Across the United States, plans for new power projects, largely wind and solar, are languishing due to delays in their ability to connect to the grid. The backlog of new power projects, mostly solar, wind and battery storage, seeking to connect to the grid jumped by 30 percent in 2023 from the previous year, according to a report by the Lawrence Berkeley National Laboratory, following the lavish subsidies for renewable energy incorporated within the Inflation Reduction Act.
The new rules come as demand for power is rising, driven by new manufacturing, electric vehicles and giant data centers catering to artificial intelligence. That has caused utilities to scramble to adapt, some backtracking on plans to retire fossil-fuel power plants or add new natural-gas generation despite Biden’s regulations against these power generators. In Georgia, the state’s main utility, Georgia Power, has increased demand projections sixteen-fold and plans to use more natural gas to meet that demand. Virginia’s largest utility, Dominion Energy, which supplies electricity to most of the state’s data centers, expects their power use to quadruple over the next 15 years, representing 40 percent of the utility’s demand in the state.

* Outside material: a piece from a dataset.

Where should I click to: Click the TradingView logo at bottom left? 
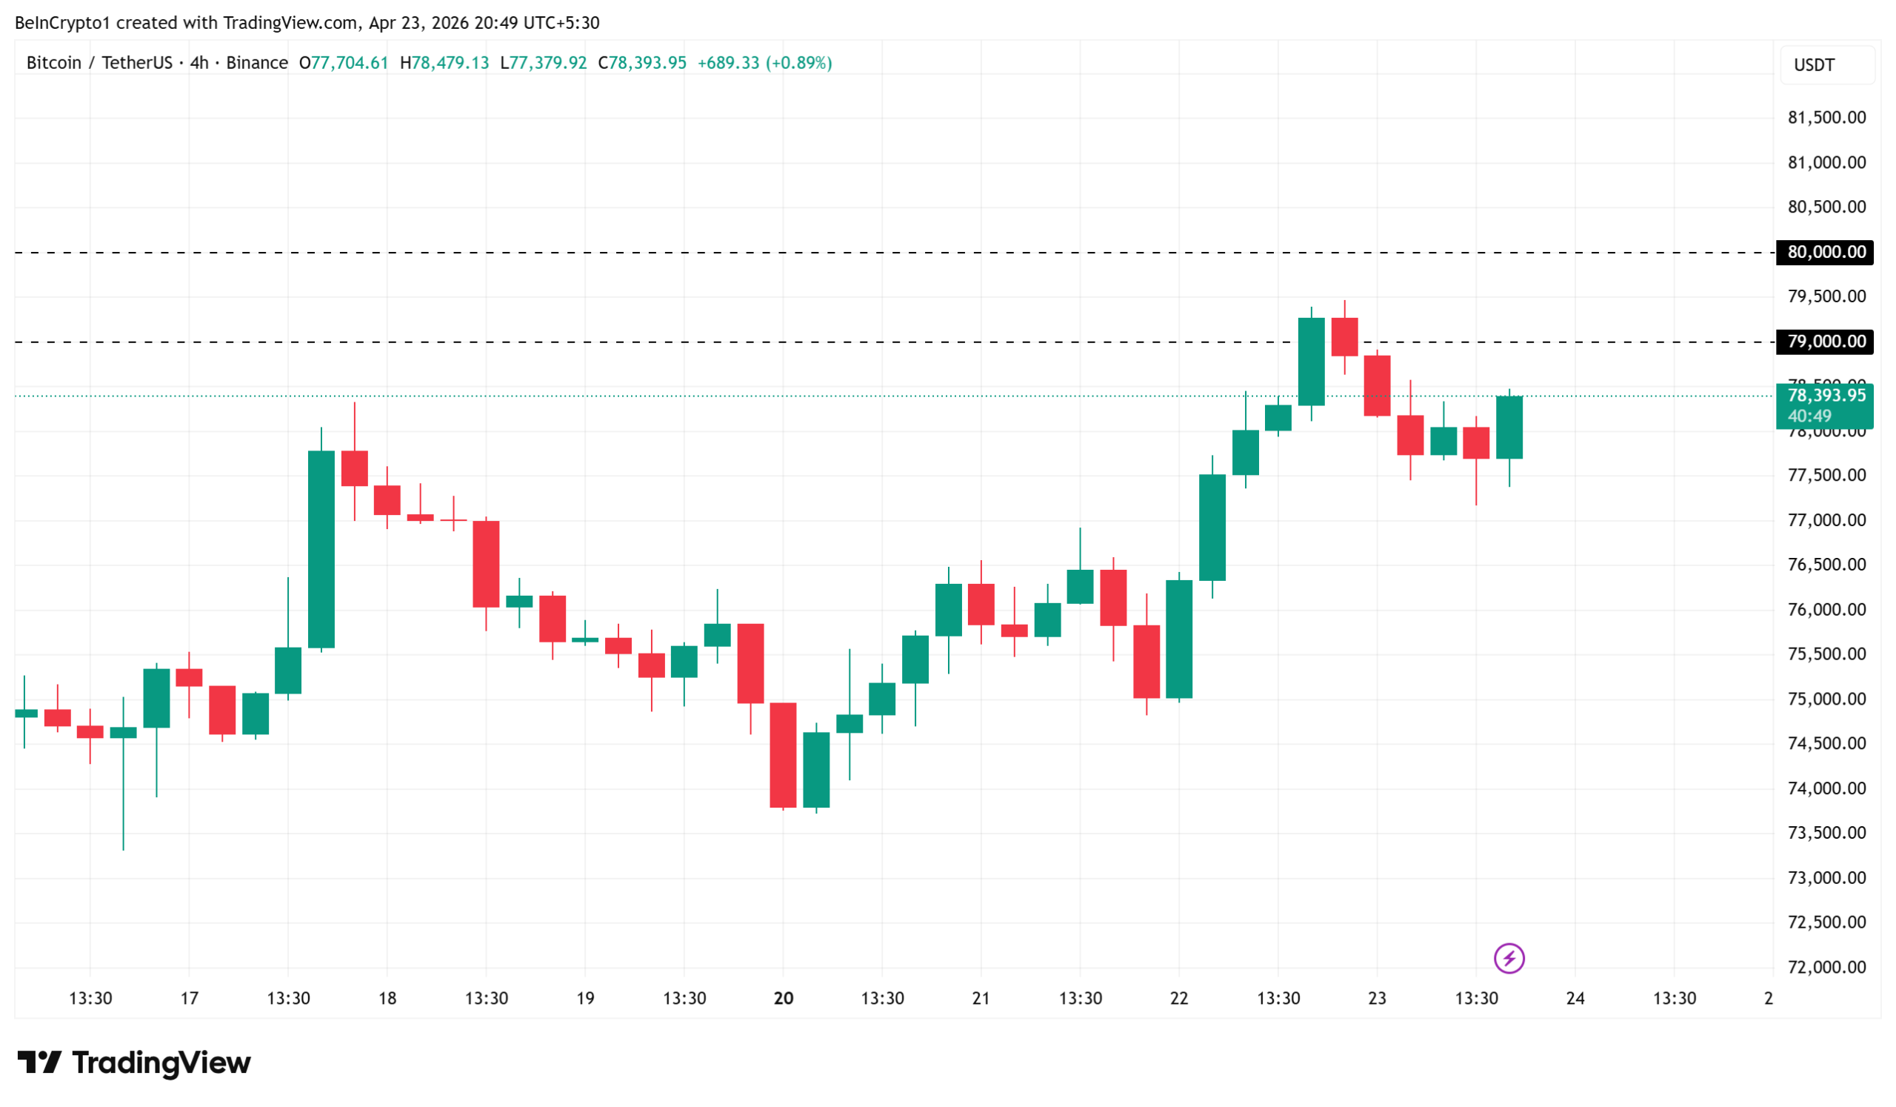pos(134,1063)
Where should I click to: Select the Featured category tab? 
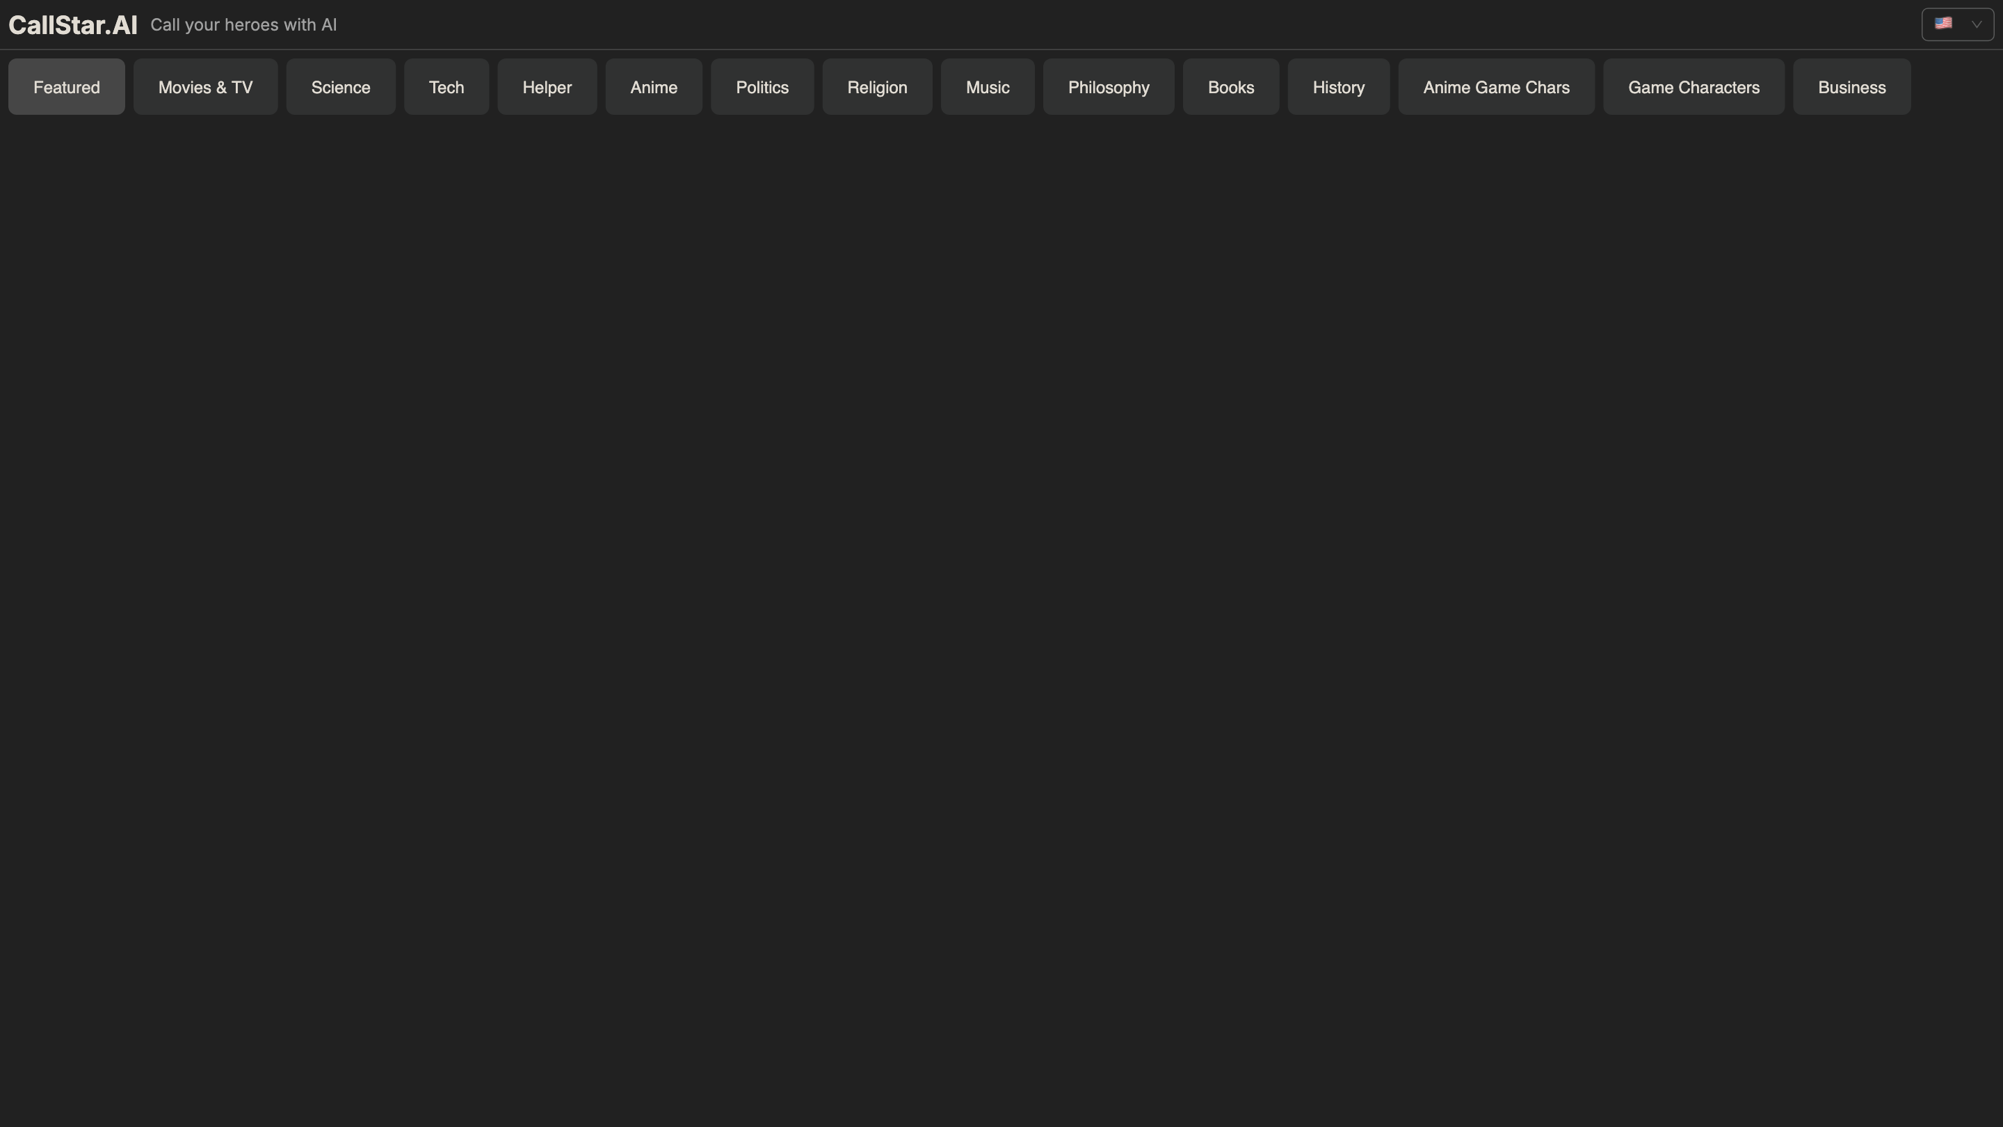click(x=67, y=87)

The planning requirements could spur utilities to adopt more grid-enhancement technologies, such as sensors and power flow control devices, which can improve the transmission of electricity across existing lines and are often cheaper than building new power lines.
Federal rules of this nature may conflict with oversight of utilities by local regulators and lead to increases in consumer bills in states where consumers do not necessarily benefit. Several attorneys general have threatened to sue the government over the rule, claiming FERC, an independent agency, is overstepping its authority in order to bring more renewable energy onto the grid to support Biden’s climate goals.
The Biden administration also has other initiatives to spur transmission construction. Last month, the Energy Department became the lead federal agency coordinating environmental approval of major transmission projects to fast-track grid-infrastructure construction. The plan is to reduce the red tape grid planners face as they pursue separate approvals from various federal agencies such as the Environmental Protection Agency, Interior Department, and the Agriculture Department.
Conclusion
The goal of the new FERC rules is to encourage construction of new high-voltage lines that enable developers to bring more energy online quickly, particularly politically favored renewable energy. FERC approved two rules: one that will require companies that produce and transmit electricity to weigh factors such as supply and demand over at least two decades and another that addresses permitting of critical projects in areas that lack adequate transmission capacity. The rules require states and utilities to collaborate on 20-year plans that consider demand forecasts and equitable ways to pay for the projects. The rules, however, could allow transmission lines to be built in states where ratepayers will be paying for power lines they do not need and clash with local regulators that look at the best technologies and pathways for their constituents. The FERC rule changes are to benefit Biden’s climate agenda and his mandates and regulations to electrify everything with primarily wind and solar power despite FERC being an independent agency.